Copy out all of the data that follows, exactly as it appears.

_ _ _ _

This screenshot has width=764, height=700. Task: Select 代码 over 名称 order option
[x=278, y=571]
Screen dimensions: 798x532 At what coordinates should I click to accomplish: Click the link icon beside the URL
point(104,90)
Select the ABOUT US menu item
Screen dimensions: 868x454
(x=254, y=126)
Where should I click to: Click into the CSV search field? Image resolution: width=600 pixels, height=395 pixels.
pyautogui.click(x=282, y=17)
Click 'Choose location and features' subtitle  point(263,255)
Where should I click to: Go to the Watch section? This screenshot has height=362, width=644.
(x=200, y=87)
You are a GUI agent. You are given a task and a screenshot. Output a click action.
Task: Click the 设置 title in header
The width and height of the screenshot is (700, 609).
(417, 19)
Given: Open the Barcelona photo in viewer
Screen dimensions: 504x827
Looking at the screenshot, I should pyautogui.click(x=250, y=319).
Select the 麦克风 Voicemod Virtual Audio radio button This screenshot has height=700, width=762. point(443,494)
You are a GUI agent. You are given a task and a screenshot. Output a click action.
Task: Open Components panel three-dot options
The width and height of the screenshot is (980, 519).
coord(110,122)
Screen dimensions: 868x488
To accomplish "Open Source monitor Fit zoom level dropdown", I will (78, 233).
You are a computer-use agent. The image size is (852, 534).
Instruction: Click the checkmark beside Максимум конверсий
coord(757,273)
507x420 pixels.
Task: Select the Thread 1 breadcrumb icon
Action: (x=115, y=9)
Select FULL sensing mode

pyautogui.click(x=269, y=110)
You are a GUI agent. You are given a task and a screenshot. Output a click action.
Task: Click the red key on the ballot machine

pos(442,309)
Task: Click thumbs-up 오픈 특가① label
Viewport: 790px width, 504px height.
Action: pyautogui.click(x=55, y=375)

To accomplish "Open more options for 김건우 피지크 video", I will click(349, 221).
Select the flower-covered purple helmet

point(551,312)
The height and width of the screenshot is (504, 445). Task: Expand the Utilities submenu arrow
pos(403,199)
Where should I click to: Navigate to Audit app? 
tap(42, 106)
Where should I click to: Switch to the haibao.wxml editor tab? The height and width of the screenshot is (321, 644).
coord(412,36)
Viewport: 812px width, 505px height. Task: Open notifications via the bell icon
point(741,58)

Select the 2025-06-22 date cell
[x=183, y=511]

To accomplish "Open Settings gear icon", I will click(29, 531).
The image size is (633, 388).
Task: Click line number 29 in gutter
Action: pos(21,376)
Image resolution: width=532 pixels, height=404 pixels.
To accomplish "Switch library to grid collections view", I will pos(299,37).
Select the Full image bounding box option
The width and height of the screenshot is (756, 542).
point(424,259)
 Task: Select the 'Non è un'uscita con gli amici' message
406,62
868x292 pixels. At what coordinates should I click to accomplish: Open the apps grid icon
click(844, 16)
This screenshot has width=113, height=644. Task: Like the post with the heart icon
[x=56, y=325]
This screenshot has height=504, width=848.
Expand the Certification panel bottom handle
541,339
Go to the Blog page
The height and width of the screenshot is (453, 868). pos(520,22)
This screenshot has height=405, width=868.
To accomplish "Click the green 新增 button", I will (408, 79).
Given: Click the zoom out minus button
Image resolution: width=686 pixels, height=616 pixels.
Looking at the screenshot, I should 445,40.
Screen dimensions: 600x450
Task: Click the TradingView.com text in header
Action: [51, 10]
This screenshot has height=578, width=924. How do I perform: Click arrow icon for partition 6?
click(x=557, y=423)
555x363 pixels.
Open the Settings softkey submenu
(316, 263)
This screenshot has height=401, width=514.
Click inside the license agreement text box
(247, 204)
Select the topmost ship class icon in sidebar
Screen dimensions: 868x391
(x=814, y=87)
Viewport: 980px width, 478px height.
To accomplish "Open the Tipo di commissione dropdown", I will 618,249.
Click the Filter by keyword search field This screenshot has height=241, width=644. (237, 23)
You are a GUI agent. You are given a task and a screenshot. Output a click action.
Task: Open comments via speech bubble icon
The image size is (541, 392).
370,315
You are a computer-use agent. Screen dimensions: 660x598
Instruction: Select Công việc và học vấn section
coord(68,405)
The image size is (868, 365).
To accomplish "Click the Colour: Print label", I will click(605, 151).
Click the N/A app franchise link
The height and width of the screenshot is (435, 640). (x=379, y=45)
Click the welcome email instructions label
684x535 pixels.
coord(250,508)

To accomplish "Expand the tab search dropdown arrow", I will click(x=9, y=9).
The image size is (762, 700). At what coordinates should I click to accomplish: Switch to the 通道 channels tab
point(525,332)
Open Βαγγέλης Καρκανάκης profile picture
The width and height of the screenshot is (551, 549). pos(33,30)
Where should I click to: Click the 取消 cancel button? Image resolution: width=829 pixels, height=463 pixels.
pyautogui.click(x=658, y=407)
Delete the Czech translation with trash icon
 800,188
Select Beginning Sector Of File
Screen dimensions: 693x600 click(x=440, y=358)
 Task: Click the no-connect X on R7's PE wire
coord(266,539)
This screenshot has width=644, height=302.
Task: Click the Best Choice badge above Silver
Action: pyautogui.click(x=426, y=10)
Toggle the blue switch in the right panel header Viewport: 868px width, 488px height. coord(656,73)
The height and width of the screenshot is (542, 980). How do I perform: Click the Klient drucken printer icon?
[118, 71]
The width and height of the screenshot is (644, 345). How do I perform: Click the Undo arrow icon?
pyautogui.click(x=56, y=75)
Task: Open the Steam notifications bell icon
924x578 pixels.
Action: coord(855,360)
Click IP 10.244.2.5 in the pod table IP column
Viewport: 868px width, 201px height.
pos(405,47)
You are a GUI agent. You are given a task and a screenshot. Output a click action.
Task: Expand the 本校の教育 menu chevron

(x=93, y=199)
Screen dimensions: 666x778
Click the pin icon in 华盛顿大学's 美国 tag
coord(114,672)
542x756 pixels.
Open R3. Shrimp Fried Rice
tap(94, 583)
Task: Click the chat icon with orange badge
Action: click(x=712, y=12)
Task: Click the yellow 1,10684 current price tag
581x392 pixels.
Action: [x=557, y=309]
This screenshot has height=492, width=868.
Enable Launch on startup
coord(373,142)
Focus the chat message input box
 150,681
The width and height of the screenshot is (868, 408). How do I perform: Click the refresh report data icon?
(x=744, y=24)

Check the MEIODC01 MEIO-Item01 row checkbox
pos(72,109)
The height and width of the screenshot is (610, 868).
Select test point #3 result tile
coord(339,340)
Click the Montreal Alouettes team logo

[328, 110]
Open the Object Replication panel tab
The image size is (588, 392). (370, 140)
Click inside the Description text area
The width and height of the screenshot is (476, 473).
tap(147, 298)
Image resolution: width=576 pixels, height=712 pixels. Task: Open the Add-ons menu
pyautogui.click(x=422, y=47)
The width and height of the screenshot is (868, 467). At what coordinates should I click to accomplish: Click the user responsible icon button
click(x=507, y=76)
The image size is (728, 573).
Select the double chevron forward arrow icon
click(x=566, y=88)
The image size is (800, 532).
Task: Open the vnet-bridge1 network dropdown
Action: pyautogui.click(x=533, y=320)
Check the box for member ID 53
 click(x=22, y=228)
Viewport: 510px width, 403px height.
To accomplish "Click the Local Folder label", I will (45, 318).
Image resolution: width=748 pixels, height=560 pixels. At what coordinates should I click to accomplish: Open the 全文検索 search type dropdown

_ _ _ _

SOLUTION TO THIS PROBLEM:
This screenshot has width=764, height=700. Task: Select 代码 over 名称 order option
[x=278, y=571]
Screen dimensions: 798x532 At what coordinates should I click to accomplish: Click the link icon beside the URL
point(104,90)
Select the ABOUT US menu item
Screen dimensions: 868x454
(x=254, y=126)
Where should I click to: Click into the CSV search field? Image resolution: width=600 pixels, height=395 pixels.
pyautogui.click(x=282, y=17)
Click 'Choose location and features' subtitle  point(263,255)
Where should I click to: Go to the Watch section? This screenshot has height=362, width=644.
(x=200, y=87)
You are a GUI agent. You are given a task and a screenshot. Output a click action.
Task: Click the 设置 title in header
The width and height of the screenshot is (700, 609).
(417, 19)
Given: Open the Barcelona photo in viewer
Screen dimensions: 504x827
Looking at the screenshot, I should pyautogui.click(x=250, y=319).
Select the 麦克风 Voicemod Virtual Audio radio button This screenshot has height=700, width=762. point(443,494)
You are a GUI agent. You are given a task and a screenshot. Output a click action.
Task: Open Components panel three-dot options
The width and height of the screenshot is (980, 519).
coord(110,122)
Screen dimensions: 868x488
To accomplish "Open Source monitor Fit zoom level dropdown", I will (78, 233).
You are a computer-use agent. The image size is (852, 534).
Instruction: Click the checkmark beside Максимум конверсий
coord(757,273)
507x420 pixels.
Task: Select the Thread 1 breadcrumb icon
Action: (x=115, y=9)
Select FULL sensing mode

pyautogui.click(x=269, y=110)
You are a GUI agent. You are given a task and a screenshot. Output a click action.
Task: Click the red key on the ballot machine

pos(442,309)
Task: Click thumbs-up 오픈 특가① label
Viewport: 790px width, 504px height.
Action: pyautogui.click(x=55, y=375)

To accomplish "Open more options for 김건우 피지크 video", I will click(349, 221).
Select the flower-covered purple helmet

point(551,312)
The height and width of the screenshot is (504, 445). Task: Expand the Utilities submenu arrow
pos(403,199)
Where should I click to: Navigate to Audit app? 
tap(42, 106)
Where should I click to: Switch to the haibao.wxml editor tab? The height and width of the screenshot is (321, 644).
coord(412,36)
Viewport: 812px width, 505px height. Task: Open notifications via the bell icon
point(741,58)

Select the 2025-06-22 date cell
[x=183, y=511]

To accomplish "Open Settings gear icon", I will click(29, 531).
The image size is (633, 388).
Task: Click line number 29 in gutter
Action: pos(21,376)
Image resolution: width=532 pixels, height=404 pixels.
To accomplish "Switch library to grid collections view", I will pos(299,37).
Select the Full image bounding box option
The width and height of the screenshot is (756, 542).
point(424,259)
 Task: Select the 'Non è un'uscita con gli amici' message
406,62
868x292 pixels. At what coordinates should I click to accomplish: Open the apps grid icon
click(844, 16)
This screenshot has width=113, height=644. Task: Like the post with the heart icon
[x=56, y=325]
This screenshot has height=504, width=848.
Expand the Certification panel bottom handle
541,339
Go to the Blog page
The height and width of the screenshot is (453, 868). pos(520,22)
This screenshot has height=405, width=868.
To accomplish "Click the green 新增 button", I will (408, 79).
Given: Click the zoom out minus button
Image resolution: width=686 pixels, height=616 pixels.
Looking at the screenshot, I should 445,40.
Screen dimensions: 600x450
Task: Click the TradingView.com text in header
Action: [51, 10]
This screenshot has height=578, width=924. How do I perform: Click arrow icon for partition 6?
click(x=557, y=423)
555x363 pixels.
Open the Settings softkey submenu
(316, 263)
This screenshot has height=401, width=514.
Click inside the license agreement text box
(247, 204)
Select the topmost ship class icon in sidebar
Screen dimensions: 868x391
(x=814, y=87)
Viewport: 980px width, 478px height.
To accomplish "Open the Tipo di commissione dropdown", I will 618,249.
Click the Filter by keyword search field This screenshot has height=241, width=644. (237, 23)
You are a GUI agent. You are given a task and a screenshot. Output a click action.
Task: Open comments via speech bubble icon
The image size is (541, 392).
370,315
You are a computer-use agent. Screen dimensions: 660x598
Instruction: Select Công việc và học vấn section
coord(68,405)
The image size is (868, 365).
To accomplish "Click the Colour: Print label", I will click(605, 151).
Click the N/A app franchise link
The height and width of the screenshot is (435, 640). (x=379, y=45)
Click the welcome email instructions label
684x535 pixels.
coord(250,508)

To accomplish "Expand the tab search dropdown arrow", I will click(x=9, y=9).
The image size is (762, 700). At what coordinates should I click to accomplish: Switch to the 通道 channels tab
point(525,332)
Open Βαγγέλης Καρκανάκης profile picture
The width and height of the screenshot is (551, 549). pos(33,30)
Where should I click to: Click the 取消 cancel button? Image resolution: width=829 pixels, height=463 pixels.
pyautogui.click(x=658, y=407)
Delete the Czech translation with trash icon
 800,188
Select Beginning Sector Of File
Screen dimensions: 693x600 click(x=440, y=358)
 Task: Click the no-connect X on R7's PE wire
coord(266,539)
This screenshot has width=644, height=302.
Task: Click the Best Choice badge above Silver
Action: pyautogui.click(x=426, y=10)
Toggle the blue switch in the right panel header Viewport: 868px width, 488px height. coord(656,73)
The height and width of the screenshot is (542, 980). How do I perform: Click the Klient drucken printer icon?
[118, 71]
The width and height of the screenshot is (644, 345). How do I perform: Click the Undo arrow icon?
pyautogui.click(x=56, y=75)
Task: Open the Steam notifications bell icon
924x578 pixels.
Action: coord(855,360)
Click IP 10.244.2.5 in the pod table IP column
Viewport: 868px width, 201px height.
pos(405,47)
You are a GUI agent. You are given a task and a screenshot. Output a click action.
Task: Expand the 本校の教育 menu chevron

(x=93, y=199)
Screen dimensions: 666x778
Click the pin icon in 华盛顿大学's 美国 tag
coord(114,672)
542x756 pixels.
Open R3. Shrimp Fried Rice
tap(94, 583)
Task: Click the chat icon with orange badge
Action: click(x=712, y=12)
Task: Click the yellow 1,10684 current price tag
581x392 pixels.
Action: [x=557, y=309]
This screenshot has height=492, width=868.
Enable Launch on startup
coord(373,142)
Focus the chat message input box
 150,681
The width and height of the screenshot is (868, 408). How do I perform: Click the refresh report data icon?
(x=744, y=24)

Check the MEIODC01 MEIO-Item01 row checkbox
pos(72,109)
The height and width of the screenshot is (610, 868).
Select test point #3 result tile
coord(339,340)
Click the Montreal Alouettes team logo

[328, 110]
Open the Object Replication panel tab
The image size is (588, 392). (370, 140)
Click inside the Description text area
The width and height of the screenshot is (476, 473).
tap(147, 298)
Image resolution: width=576 pixels, height=712 pixels. Task: Open the Add-ons menu
pyautogui.click(x=422, y=47)
The width and height of the screenshot is (868, 467). At what coordinates should I click to accomplish: Click the user responsible icon button
click(x=507, y=76)
The image size is (728, 573).
Select the double chevron forward arrow icon
click(x=566, y=88)
The image size is (800, 532).
Task: Open the vnet-bridge1 network dropdown
Action: pyautogui.click(x=533, y=320)
Check the box for member ID 53
 click(x=22, y=228)
Viewport: 510px width, 403px height.
To accomplish "Click the Local Folder label", I will (45, 318).
Image resolution: width=748 pixels, height=560 pixels. At what coordinates should I click to accomplish: Open the 全文検索 search type dropdown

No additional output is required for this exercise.